Yes, and that includes phones, but more on that later. Chargers consume energy as long as they are plugged in. That is not 100 percent efficient, says Peter Baltus, professor of electrical engineering at Eindhoven University of Technology. “There’s always some energy going somewhere else, that’s what the laws of physics dictate.”
Everything through which energy passes gets a little warm as a result, says Baltus. Also the clock on the bedside table with a single battery. You would need a laboratory with sophisticated equipment to measure its heat.
Normally, that heat in a charger is not such a problem, but something can break, causing a short circuit and a charger to become too hot. And what do people do: they sometimes carelessly hang something over or against a charger that could catch fire.
The chance of a fire starting as a result is very small, Baltus reassures: there are all kinds of strict European requirements for our appliances, for example about mechanisms to prevent short circuits.
Still, it is wise to remove unused chargers from the socket for another reason. “All our devices have a lifespan.
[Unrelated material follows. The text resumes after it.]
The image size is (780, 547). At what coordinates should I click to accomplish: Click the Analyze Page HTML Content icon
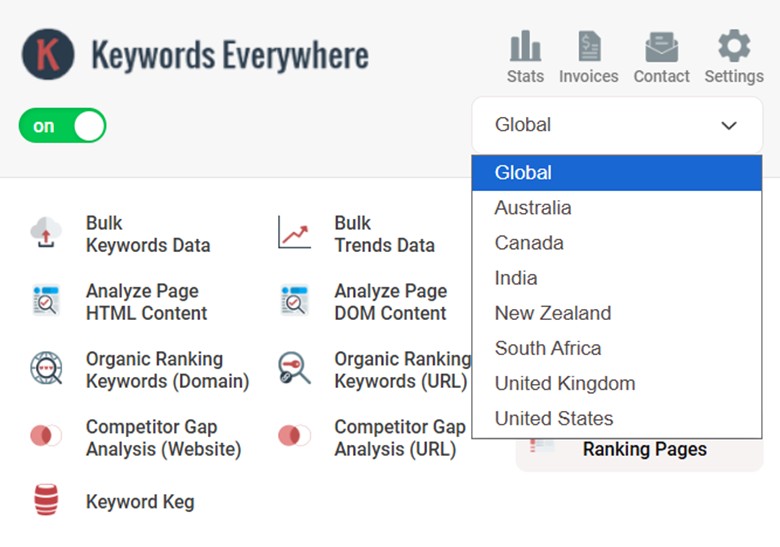46,301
A calculation example: imagine that a charger lasts for a thousand hours and then breaks. If you leave it in the socket for a thousand hours at a time, you will reach that moment faster.” What makes that statistical probability even greater, says Baltus, is that we have a lot of devices that are constantly plugged in.
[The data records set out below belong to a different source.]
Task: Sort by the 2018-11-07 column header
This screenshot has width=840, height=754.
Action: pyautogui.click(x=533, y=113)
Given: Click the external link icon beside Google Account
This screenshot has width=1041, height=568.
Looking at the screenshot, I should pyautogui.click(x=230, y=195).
About those phones: we put a lot of energy in a small volume (the battery). If something goes wrong, all that energy is released at once. Modern batteries are starting to come in the order of magnitude of the explosive TNT in terms of energy density. Reason why the fire brigade warns not to charge phones on a flammable cabinet, or not to put anything on a phone that could catch fire. The telephones themselves usually contain little flammable material.
The chance that a telephone causes a fire is therefore small. But still: short-circuiting devices are responsible for fires in 20 percent of the cases, calculated the Salvage Foundation, which offers help on behalf of insurers and inventories the causes. How many of those cases were caused by chargers and phones left plugged in for too long is not known.